本発明に係わる下引層は、支持体と熱現像ハロゲン化銀感光層またはバック層との間に有る層であり、熱現像ハロゲン化銀感光層側またはバック層側の少なくとも何れかの支持体面に塗設した層である。下引層は複数の層から構成されていてもよい。また、本発明の熱現像ハロゲン化銀写真感光材料の熱現像ハロゲン化銀感光層を、下引層を介さなくとも直接支持体上に塗設しても、また支持体を前処理(後述)した面に塗設してもよい。
【0034】
本発明に用いる下引層は水性ポリエステル樹脂を含有することが好ましい(本発明の構成(7))。水性ポリエステルとは、二塩基酸またはそのエステル形成性誘導体とグリコールまたはそのエステル形成性誘導体とを重縮合反応して得られる実質的に線状のポリエステルであり、更に水性であるために、親水性基を有する成分、例えば、スルホン酸塩を有する成分、ジエチレングリコール成分、ポリアルキレングリコール成分、ポリアルキレングリコールジカルボン酸成分等をポリエステル中に共重合成分として導入されたポリエステルをいう。親水性基を有する成分としては、スルホン酸塩を有する芳香族ジカルボン酸が好ましい。

» 記録データ:

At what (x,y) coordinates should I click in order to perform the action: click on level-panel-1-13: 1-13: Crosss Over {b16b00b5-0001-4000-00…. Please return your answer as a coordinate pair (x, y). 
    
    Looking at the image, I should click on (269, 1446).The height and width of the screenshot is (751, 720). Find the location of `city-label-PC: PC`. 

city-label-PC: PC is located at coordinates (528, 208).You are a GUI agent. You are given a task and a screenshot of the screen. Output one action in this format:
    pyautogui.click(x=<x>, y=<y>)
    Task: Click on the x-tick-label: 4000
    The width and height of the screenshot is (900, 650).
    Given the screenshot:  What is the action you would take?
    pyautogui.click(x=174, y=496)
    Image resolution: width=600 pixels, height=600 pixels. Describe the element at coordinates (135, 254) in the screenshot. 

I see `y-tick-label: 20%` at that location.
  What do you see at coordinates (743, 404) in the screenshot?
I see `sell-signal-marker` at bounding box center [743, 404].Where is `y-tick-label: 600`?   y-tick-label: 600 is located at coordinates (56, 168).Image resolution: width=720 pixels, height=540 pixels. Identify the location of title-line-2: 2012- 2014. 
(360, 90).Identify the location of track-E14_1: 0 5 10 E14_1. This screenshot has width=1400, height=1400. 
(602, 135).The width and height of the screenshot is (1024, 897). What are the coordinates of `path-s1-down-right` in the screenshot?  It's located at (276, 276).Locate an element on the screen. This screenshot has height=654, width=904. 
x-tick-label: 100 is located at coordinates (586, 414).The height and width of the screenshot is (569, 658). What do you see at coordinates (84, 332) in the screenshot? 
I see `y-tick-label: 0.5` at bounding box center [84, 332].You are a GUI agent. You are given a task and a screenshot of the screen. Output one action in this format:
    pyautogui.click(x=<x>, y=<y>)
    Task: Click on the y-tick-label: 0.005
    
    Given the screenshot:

» 指示 A: 下引層に関する文書の一節を二文で要約してください。
» 指示 B: 下引層と水性ポリエステル樹脂について述べた文書の一節を、最後の文の後から書き継いでください。

» 回答 A: 下引層は支持体と熱現像ハロゲン化銀感光層またはバック層との間にある層で、複数の層から構成されていてもよく、感光層は下引層を介さずに支持体上や前処理した面に直接塗設してもよい。下引層は水性ポリエステル樹脂を含有することが好ましく、これは二塩基酸とグリコール(またはそれらのエステル形成性誘導体)の重縮合で得られる実質的に線状のポリエステルに親水性基を有する成分を共重合させたもので、その成分としてはスルホン酸塩を有する芳香族ジカルボン酸が好ましい。

» 回答 B:
【0035】
上記の水性ポリエステルの二塩基酸成分としては、例えば、テレフタル酸、イソフタル酸、フタル酸、無水フタル酸、2,6−ナフタレンジカルボン酸、1,5−ナフタレンジカルボン酸、1,4−ナフタレンジカルボン酸、2,7−ナフタレンジカルボン酸、1,4−シクロヘキサンジカルボン酸、アジピン酸、セバシン酸、ダイマー酸、マレイン酸、フマール酸、イタコン酸等を用いることが出来る。また、上記スルホン酸塩を有するジカルボン酸としては、スルホン酸アルカリ金属塩の基を有するものが特に好ましく、例えば、4−スルホイソフタル酸、5−スルホイソフタル酸、スルホテレフタル酸、4−スルホフタル酸、4−スルホナフタレン−2,7−ジカルボン酸、5−(4−スルホフェノキシ)イソフタル酸などのアルカリ金属塩を挙げることが出来るが、その中でも5−スルホイソフタル酸ナトリウム塩が特に好ましい。これらのスルホン酸塩を有するジカルボン酸は、水溶性及び耐水性の点から全ジカルボン酸成分に対し5〜15mol%の範囲内、特に6〜10mol%の範囲内で用いることが好ましい。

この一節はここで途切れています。